Lilith, auch kein anspielungsarmer Name, heißt diese Frau in Cherbourg. Aber zunächst muss noch von einer der bewegendsten Szenen diese Romans gesprochen werden. Die Sekretärin Annik fährt Markus zum deutschen Soldatenfriedhof von La Combe, auf dem ihr deutscher Großvater, der nur neunzehn Jahre alt wurde, begraben liegt. Die Platten der Hauptwege zwischen den Grasflächen bedecken die eigentlichen Gräber, so dass die Besucher über sie hinwegschreiten müssen. Die nüchterne Zahl von mehr als einundzwanzigtausend Begrabenen beschwört übergroß das Bild vom Schnitter Tod. Noch am Tage vor seinem Tod habe Manfred Kreher, so berichtet Annik, "taumelnd vor Freude" die Nachricht von der Geburt seiner Tochter empfangen.

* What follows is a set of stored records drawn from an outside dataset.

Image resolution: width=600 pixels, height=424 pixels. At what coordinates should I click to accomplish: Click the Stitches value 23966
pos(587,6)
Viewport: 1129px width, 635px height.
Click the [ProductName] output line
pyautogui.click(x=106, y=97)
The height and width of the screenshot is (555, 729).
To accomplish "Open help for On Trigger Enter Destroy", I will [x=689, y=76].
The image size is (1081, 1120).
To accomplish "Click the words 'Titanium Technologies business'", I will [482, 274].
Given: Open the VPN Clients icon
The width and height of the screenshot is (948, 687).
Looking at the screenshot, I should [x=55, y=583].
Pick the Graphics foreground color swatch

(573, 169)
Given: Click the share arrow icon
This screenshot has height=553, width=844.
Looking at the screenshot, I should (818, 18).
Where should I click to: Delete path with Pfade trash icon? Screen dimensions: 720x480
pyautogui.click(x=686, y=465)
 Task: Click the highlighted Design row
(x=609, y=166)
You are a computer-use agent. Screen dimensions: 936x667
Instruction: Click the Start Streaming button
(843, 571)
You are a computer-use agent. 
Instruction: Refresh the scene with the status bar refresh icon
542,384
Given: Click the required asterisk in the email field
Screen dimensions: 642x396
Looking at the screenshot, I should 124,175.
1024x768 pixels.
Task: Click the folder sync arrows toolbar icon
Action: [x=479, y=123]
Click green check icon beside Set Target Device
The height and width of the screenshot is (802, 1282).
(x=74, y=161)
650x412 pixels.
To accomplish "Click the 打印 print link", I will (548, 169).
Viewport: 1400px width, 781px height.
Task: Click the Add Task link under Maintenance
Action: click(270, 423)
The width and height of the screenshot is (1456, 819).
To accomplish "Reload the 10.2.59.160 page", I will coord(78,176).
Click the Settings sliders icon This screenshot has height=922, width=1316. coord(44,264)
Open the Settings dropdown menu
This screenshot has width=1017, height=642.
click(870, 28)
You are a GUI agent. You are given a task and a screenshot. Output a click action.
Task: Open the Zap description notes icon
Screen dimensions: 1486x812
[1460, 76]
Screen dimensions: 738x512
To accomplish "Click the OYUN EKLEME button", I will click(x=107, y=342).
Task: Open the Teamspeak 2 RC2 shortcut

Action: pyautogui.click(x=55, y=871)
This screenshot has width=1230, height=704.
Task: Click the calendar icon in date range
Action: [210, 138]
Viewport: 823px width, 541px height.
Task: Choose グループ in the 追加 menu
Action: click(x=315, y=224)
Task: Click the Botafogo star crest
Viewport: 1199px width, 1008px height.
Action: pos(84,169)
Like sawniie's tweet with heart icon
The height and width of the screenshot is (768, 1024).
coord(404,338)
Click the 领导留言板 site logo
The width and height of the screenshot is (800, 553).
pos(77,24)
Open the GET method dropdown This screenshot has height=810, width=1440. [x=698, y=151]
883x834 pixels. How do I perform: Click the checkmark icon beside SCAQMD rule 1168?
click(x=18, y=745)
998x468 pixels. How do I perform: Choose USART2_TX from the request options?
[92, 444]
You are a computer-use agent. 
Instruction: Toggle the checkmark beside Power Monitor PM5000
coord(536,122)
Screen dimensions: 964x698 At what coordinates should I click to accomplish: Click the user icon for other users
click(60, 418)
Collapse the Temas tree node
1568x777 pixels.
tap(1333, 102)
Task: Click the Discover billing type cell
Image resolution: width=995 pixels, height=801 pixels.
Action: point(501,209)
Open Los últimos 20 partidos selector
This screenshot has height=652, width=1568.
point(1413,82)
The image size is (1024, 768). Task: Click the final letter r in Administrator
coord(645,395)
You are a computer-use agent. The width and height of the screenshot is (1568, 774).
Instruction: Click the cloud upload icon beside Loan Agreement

Markus erhält einen Brief von Lilith, in dem sie sich als Elsässerin vorstellt und ihm gesteht, vieles über seine Suche nach der Gefährtin seiner Schwester erfahren zu haben. Die Abwrackung eines außer Dienst gestellten Fährschiffes, das zur Demontage von Cherbourg nach Bremerhaven überführt werde, stehe bevor; sie gehöre zum Begleitpersonal. Sie weiß vom Verkauf seines alten Mercedes an den Autohändler und macht ihm den Vorschlag, mit nach Deutschland zu fahren. Markus stimmt zu und findet sich in Cherbourg ein. Die Überfahrt nach Bremerhaven, mit einem Minimum an Besatzung, wird für ihn zu einer Rückkehr ins fast schon weggeworfene Leben. Lilith ist nicht Ira, aber sie ist ihr ähnlich, sie kann die geliebte Schwester ersetzen. Als das Schiff zum Abwracken in Bremerhaven übergeben wird, sind die Lebensgeister von Markus wieder erwacht: Lilith und er sind Liebende geworden.
Nach dem Muster des analytischen Dramas wie des Spannungsromans setzt Mirko Bonné die Auflösung an den Schluss, aber was schließlich alles enthüllt wird, sei hier im Einzelnen nicht verraten. Bonné hat den Mut, das alte literarische Motiv des Inzests, genauer der Geschwisterliebe, mit aller Konsequenz aufzunehmen. Obwohl keine absolute Gewissheit besteht, dass Markus wirklich Jesses Vater ist, wird die früh beginnende inzestuöse Beziehung nicht verschwiegen. "Nie mehr Nacht" ist der geglückte Versuch, ein wahrlich traditionsbeschwertes Motiv in die Gegenwart zu versetzen, und zwar in der Gestalt Iras mit all seiner tragischen Unerbittlichkeit. Mirko Bonné ist mit seinem neuen Roman ein Wagnis eingegangen, wie es zur Zeit nur wenige unserer Romanautoren auf sich nehmen.
WALTER HINCK
Mirko Bonné: "Nie mehr Nacht". Roman.
Schöffling Verlag, Frankfurt am Main 2013. 259 S., geb. 19,95 [Euro].